L’arrivée du technicien a aussi convaincu certains cadres de rester en Alsace, comme Dimitri Lienard, qui a renouvelé pour deux saisons à 34 ans. Jean-Eudes Aholou, prêté la saison passée par Monaco, est revenu mi-juillet pour un nouveau prêt avec option d’achat cette fois.

“On a fait de très belles choses avec Thierry Laurey. Après, le club a décidé de faire quelque chose de différent, on est très content”, a déclaré à l’AFP le milieu de terrain.

Autour de la recrue phare Kevin Gameiro, qui vient compléter une attaque bien fournie (Ajorque, Diallo, Waris, Mothiba, Thomasson, Sahi), Strasbourg est encore sur la piste “d’un défenseur central, d’un arrière gauche et d’un milieu offensif excentré”, selon Stéphan.

En défense, seuls Lucas Perrin prêté par Marseille, et le Polonais Karol Fila sont arrivés alors que Mohamed Simakan, le capitaine Stefan Mitrovic, Frédéric Guilbert, Lamine Koné et Lionel Carole sont partis.

“On souhaite un groupe assez restreint avec 17 joueurs confirmés de L1 et quelques jeunes du club.
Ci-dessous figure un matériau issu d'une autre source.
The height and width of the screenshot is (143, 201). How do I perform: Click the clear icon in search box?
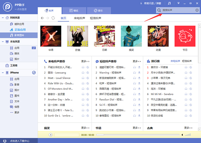click(197, 10)
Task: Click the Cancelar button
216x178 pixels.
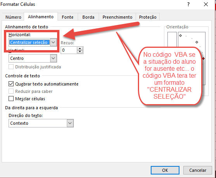Action: point(197,170)
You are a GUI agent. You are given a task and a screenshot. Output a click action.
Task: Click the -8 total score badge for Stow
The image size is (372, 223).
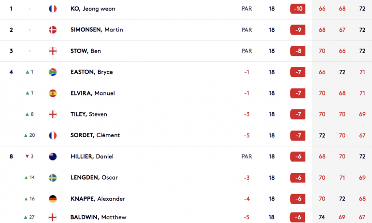[298, 51]
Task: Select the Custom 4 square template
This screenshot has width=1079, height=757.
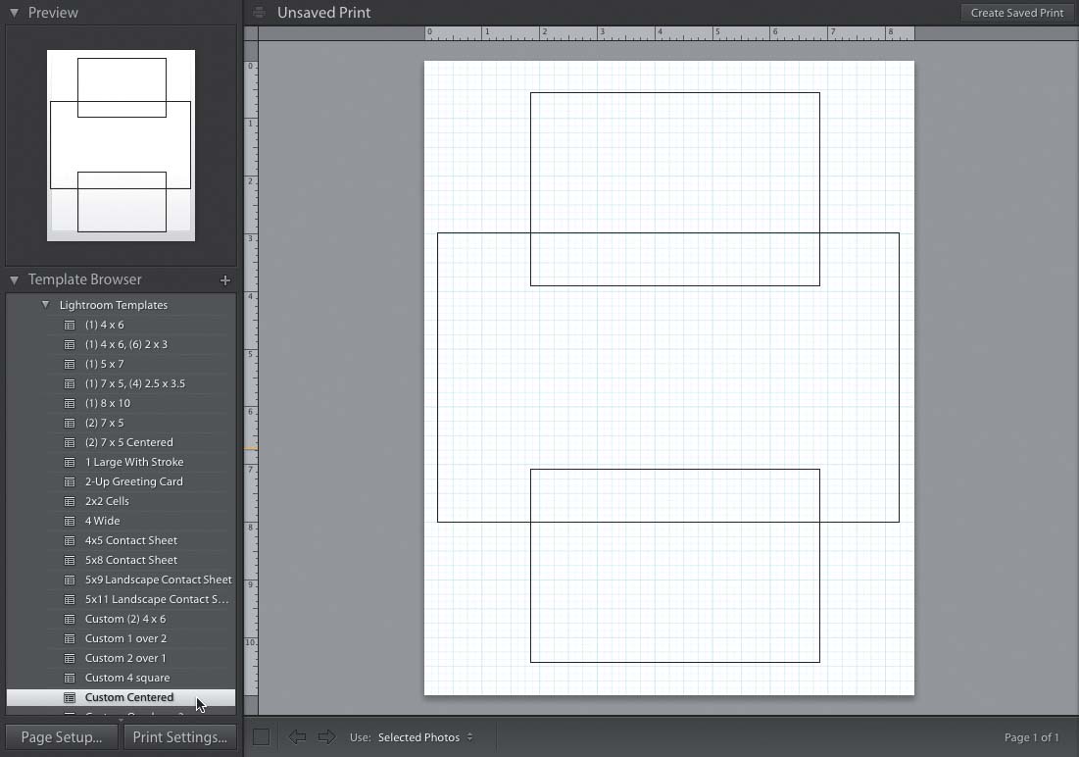Action: 126,678
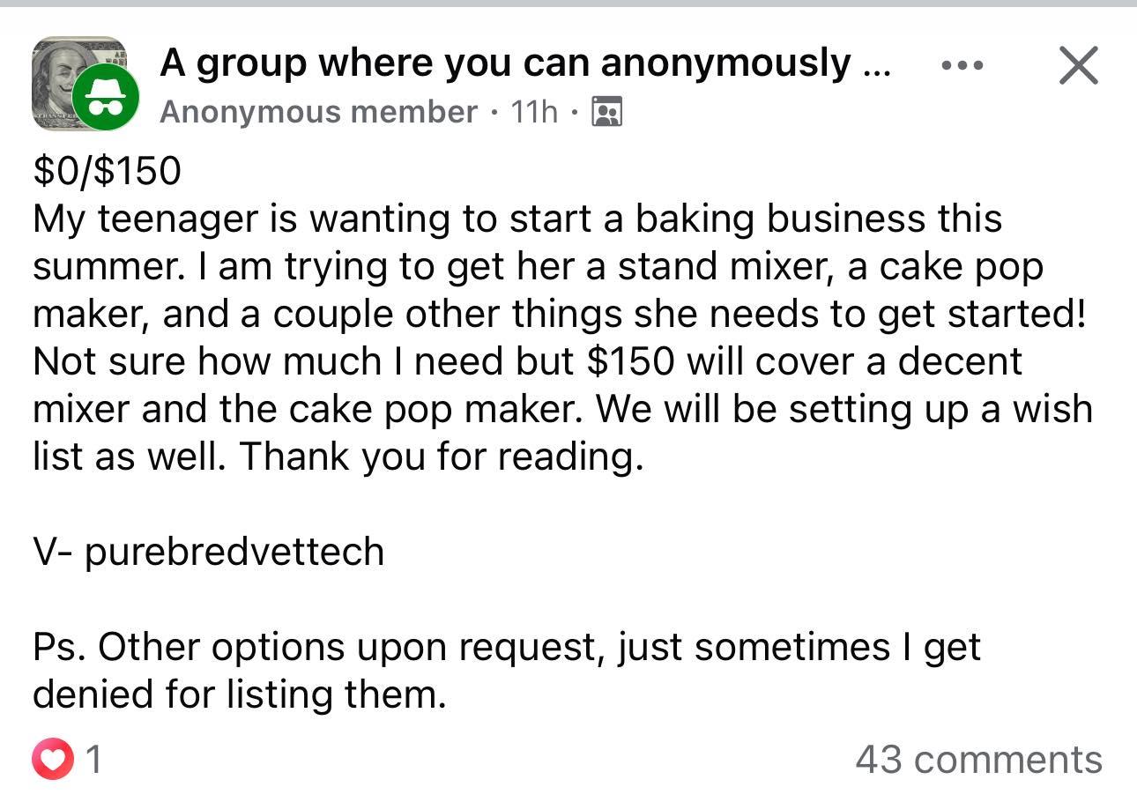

Ça me semble être le bon nombre pour progresser”, estime l’entraîneur strasbourgeois, qui qualifie de “rumeurs infondées” les possibles départs de Ludovic Ajorque et Alexander Djiku, deux piliers de l’effectif.

La méthode Stéphan semble commencer à porter ses fruits puisque le Racing vient d’enregistrer un succès prometteur en amical à Francfort (3-2), solide équipe de Bundesliga. A confirmer samedi face à Fribourg, autre équipe allemande, avant de débuter la saison à la Meinau face à Angers puis d’aller défier le Paris SG au parc des Princes.